• [Data on locating visible targets]:

╔══

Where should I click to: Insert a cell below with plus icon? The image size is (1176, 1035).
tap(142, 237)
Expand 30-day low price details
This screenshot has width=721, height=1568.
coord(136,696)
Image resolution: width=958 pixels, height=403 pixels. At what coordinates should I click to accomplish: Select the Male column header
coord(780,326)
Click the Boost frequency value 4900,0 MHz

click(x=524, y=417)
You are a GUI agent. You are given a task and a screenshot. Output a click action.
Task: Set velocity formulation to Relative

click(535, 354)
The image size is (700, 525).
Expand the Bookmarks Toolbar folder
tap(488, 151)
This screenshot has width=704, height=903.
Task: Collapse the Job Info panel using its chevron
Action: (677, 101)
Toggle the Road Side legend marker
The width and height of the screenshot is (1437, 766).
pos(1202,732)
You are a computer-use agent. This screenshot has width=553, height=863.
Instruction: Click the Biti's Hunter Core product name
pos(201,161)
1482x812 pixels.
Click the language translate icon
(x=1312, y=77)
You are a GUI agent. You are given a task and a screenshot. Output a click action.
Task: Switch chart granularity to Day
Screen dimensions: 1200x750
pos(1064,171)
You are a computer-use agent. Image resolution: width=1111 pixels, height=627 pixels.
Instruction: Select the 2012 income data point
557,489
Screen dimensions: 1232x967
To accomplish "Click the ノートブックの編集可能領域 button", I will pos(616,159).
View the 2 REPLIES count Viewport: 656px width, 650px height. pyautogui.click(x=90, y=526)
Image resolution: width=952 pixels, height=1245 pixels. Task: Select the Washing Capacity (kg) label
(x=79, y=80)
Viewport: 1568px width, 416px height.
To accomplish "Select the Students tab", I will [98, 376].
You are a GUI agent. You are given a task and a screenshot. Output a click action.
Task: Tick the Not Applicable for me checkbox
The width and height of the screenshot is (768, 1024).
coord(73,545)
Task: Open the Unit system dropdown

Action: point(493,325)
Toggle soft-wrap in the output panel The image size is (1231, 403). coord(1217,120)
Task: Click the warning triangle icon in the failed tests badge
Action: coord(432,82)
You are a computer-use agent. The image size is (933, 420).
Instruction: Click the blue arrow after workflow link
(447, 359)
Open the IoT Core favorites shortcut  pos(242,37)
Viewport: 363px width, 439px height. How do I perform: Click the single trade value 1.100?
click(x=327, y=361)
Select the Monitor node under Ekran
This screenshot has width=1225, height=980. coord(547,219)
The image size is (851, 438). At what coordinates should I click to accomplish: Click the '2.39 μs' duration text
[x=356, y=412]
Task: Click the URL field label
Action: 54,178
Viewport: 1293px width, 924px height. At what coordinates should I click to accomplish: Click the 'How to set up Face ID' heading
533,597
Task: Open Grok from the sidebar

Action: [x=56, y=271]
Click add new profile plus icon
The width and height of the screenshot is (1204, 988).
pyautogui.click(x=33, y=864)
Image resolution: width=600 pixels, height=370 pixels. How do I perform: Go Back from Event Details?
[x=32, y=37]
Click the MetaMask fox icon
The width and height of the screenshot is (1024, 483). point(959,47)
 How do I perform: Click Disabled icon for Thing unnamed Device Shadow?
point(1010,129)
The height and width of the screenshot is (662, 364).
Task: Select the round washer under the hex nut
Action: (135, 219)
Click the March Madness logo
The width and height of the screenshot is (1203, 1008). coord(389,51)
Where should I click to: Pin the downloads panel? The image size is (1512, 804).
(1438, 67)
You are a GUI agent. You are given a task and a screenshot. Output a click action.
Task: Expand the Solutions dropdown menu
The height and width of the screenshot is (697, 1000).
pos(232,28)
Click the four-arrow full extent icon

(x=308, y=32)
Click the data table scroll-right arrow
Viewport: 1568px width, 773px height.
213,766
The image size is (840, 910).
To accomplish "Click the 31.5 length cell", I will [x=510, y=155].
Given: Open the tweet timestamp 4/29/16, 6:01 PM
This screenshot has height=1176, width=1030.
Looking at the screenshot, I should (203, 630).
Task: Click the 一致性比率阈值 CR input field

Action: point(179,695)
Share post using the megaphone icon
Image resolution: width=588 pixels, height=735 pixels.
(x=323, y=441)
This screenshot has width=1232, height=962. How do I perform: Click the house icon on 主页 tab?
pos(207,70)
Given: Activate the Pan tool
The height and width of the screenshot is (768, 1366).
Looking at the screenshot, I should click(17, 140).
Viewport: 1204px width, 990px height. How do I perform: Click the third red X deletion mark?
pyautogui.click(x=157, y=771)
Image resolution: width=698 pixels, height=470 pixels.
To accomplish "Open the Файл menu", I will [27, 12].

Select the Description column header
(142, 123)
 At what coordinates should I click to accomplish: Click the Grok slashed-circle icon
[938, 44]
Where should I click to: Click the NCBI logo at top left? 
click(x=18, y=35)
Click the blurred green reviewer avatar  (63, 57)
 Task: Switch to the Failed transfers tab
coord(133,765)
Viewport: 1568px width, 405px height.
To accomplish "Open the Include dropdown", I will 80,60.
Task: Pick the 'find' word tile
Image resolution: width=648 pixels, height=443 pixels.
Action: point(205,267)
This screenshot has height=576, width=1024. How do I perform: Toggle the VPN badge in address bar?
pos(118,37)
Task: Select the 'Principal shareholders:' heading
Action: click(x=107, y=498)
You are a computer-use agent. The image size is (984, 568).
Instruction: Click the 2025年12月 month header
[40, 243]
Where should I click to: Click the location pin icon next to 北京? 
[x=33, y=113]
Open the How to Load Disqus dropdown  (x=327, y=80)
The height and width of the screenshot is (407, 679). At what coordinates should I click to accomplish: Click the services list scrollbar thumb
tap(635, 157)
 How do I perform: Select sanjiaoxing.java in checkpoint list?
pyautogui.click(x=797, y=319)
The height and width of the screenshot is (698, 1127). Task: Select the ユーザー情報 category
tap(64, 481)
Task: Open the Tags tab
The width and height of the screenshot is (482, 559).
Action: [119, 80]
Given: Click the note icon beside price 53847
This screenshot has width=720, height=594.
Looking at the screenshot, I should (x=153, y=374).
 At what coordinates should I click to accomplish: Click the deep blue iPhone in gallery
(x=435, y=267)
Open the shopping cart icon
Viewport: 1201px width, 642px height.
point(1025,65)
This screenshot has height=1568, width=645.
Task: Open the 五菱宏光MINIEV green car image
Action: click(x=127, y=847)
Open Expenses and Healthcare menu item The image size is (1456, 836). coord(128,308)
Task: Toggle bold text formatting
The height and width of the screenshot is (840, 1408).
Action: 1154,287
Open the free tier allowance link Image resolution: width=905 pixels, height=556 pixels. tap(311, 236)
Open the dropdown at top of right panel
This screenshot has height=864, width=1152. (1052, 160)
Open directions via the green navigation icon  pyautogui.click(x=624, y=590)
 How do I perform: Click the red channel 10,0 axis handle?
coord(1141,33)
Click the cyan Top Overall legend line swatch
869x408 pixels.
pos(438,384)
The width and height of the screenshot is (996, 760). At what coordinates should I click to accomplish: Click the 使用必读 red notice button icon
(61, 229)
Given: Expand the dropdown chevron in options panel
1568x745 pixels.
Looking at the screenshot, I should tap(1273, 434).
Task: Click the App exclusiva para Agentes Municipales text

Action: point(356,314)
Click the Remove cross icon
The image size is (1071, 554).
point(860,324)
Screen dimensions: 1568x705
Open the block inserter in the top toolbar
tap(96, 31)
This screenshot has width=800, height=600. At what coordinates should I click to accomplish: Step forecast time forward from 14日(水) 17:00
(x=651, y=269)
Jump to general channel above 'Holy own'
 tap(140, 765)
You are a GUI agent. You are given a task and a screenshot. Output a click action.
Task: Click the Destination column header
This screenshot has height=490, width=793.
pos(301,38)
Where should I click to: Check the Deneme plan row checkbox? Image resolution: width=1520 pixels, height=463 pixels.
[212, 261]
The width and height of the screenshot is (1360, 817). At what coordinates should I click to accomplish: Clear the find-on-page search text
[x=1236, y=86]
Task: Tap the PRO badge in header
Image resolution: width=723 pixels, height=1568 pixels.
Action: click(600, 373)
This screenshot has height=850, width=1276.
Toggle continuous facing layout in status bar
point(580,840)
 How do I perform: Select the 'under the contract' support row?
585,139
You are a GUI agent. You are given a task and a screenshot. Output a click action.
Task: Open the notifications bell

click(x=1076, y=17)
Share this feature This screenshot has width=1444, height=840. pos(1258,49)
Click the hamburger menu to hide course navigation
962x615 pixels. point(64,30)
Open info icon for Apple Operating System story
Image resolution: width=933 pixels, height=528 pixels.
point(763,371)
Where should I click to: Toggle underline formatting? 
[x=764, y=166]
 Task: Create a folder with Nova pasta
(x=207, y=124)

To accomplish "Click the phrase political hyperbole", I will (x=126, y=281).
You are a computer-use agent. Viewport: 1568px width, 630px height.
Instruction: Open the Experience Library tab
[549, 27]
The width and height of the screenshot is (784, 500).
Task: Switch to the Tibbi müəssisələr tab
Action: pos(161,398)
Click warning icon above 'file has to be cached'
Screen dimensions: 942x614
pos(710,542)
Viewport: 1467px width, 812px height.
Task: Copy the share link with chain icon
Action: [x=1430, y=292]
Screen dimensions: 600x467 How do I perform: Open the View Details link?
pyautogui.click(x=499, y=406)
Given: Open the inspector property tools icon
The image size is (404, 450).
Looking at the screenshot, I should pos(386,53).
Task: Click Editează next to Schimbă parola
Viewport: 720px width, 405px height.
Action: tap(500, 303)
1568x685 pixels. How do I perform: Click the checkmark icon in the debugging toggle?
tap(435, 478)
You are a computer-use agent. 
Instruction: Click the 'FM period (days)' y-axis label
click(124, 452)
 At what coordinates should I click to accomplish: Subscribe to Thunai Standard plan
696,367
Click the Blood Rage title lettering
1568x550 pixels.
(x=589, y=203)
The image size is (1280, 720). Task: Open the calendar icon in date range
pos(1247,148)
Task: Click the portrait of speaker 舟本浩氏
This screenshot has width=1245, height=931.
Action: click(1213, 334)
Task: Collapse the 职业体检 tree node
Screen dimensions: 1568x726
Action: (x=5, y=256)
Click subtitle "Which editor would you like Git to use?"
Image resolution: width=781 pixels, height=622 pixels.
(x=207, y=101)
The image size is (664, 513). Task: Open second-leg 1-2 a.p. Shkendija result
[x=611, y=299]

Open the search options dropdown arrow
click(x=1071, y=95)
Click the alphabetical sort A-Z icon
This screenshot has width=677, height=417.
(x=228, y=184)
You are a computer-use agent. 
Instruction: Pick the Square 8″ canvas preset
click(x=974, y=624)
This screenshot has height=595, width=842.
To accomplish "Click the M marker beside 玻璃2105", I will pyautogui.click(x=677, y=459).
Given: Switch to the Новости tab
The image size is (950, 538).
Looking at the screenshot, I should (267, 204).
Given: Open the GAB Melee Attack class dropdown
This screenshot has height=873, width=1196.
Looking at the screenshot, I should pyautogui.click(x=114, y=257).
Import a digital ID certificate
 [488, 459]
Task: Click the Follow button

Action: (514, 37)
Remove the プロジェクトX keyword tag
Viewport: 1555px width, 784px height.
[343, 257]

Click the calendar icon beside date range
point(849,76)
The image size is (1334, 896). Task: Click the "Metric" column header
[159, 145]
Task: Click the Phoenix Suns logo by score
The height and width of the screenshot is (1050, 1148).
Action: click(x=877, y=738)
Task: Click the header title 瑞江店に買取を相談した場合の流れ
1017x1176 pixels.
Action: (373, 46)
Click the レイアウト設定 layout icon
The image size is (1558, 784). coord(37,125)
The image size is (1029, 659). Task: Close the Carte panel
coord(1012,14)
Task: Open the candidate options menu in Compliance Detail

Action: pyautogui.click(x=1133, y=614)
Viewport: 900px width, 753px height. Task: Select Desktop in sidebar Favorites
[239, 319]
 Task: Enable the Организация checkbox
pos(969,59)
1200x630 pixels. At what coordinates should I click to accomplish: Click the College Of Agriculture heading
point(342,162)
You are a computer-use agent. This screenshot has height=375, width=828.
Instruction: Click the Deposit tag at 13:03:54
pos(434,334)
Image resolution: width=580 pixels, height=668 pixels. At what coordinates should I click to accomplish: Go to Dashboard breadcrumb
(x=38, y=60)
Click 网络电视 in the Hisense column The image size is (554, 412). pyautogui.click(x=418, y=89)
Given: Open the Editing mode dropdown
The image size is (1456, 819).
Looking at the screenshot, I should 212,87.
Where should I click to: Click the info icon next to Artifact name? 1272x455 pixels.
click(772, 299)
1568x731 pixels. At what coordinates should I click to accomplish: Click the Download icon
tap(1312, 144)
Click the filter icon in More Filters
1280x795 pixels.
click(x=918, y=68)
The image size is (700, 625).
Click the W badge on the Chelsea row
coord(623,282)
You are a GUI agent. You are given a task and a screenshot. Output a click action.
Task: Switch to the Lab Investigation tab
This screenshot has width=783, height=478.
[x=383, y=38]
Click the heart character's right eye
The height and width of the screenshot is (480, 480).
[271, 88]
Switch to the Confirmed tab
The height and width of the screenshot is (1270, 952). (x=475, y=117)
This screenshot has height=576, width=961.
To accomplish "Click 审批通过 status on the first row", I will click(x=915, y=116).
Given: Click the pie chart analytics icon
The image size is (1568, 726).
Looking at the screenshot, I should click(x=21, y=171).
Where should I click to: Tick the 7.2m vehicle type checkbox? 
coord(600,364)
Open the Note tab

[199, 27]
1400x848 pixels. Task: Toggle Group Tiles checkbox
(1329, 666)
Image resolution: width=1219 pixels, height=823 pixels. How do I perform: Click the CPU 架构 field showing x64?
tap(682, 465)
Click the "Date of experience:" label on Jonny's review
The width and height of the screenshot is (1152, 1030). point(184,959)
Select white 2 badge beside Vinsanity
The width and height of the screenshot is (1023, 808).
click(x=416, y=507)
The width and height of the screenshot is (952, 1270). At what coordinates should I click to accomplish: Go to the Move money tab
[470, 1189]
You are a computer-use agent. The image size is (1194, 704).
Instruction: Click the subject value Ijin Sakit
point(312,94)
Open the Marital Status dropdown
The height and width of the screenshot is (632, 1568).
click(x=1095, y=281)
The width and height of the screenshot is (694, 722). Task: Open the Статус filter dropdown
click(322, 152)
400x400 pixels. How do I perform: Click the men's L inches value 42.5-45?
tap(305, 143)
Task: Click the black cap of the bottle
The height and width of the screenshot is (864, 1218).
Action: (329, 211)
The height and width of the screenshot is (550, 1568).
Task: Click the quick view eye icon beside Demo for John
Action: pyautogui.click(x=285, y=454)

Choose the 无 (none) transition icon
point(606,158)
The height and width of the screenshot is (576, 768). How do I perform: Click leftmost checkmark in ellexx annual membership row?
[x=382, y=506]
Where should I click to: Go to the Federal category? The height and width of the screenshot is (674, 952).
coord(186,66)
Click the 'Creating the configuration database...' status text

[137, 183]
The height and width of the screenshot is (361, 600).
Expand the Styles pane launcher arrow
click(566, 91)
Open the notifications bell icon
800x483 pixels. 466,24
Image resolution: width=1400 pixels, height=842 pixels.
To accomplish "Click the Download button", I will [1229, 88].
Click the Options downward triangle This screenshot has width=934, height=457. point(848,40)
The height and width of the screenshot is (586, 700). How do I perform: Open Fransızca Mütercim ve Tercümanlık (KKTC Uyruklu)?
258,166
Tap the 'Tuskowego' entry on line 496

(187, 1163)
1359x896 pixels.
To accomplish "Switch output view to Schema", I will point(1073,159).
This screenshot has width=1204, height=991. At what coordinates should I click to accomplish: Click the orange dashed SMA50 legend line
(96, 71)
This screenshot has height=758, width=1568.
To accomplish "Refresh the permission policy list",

╚══

• [What is asked]:
Print the records again without any change, starting at the line containing "This screenshot has width=800, height=600." and going through the line containing "tap(140, 765)".

• [Task output]:
This screenshot has width=800, height=600. At what coordinates should I click to accomplish: Step forecast time forward from 14日(水) 17:00
(x=651, y=269)
Jump to general channel above 'Holy own'
 tap(140, 765)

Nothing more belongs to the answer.